Quote the whole listing below word for word, leaving out any pictures.

* BEGIN RECORDS SHOWN *

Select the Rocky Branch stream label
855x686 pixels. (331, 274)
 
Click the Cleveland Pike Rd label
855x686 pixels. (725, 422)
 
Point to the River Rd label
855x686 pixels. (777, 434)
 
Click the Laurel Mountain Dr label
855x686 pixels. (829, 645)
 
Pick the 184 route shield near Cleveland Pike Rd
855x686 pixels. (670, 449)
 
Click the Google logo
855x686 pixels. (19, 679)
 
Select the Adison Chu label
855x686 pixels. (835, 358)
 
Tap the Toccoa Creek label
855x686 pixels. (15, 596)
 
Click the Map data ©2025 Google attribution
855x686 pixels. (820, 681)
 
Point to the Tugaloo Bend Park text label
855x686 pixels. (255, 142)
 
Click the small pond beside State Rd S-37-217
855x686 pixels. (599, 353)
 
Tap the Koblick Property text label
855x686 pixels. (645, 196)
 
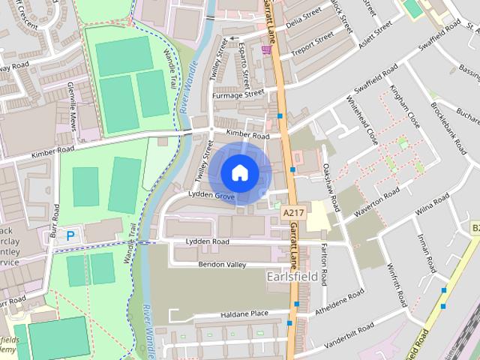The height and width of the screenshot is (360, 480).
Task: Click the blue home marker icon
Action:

* END RECORDS SHOWN *

■ FULL OUTPUT ■
Select the Rocky Branch stream label
855x686 pixels. (331, 274)
 
Click the Cleveland Pike Rd label
855x686 pixels. (725, 422)
 
Point to the River Rd label
855x686 pixels. (777, 434)
 
Click the Laurel Mountain Dr label
855x686 pixels. (829, 645)
 
Pick the 184 route shield near Cleveland Pike Rd
855x686 pixels. (670, 449)
 
Click the Google logo
855x686 pixels. (19, 679)
 
Select the Adison Chu label
855x686 pixels. (835, 358)
 
Tap the Toccoa Creek label
855x686 pixels. (15, 596)
 
Click the Map data ©2025 Google attribution
855x686 pixels. (820, 681)
 
Point to the Tugaloo Bend Park text label
855x686 pixels. (255, 142)
 
Click the small pond beside State Rd S-37-217
855x686 pixels. (599, 353)
 
Tap the Koblick Property text label
855x686 pixels. (645, 196)
 
The height and width of the screenshot is (360, 480).
Task: Click the blue home marker icon
Action:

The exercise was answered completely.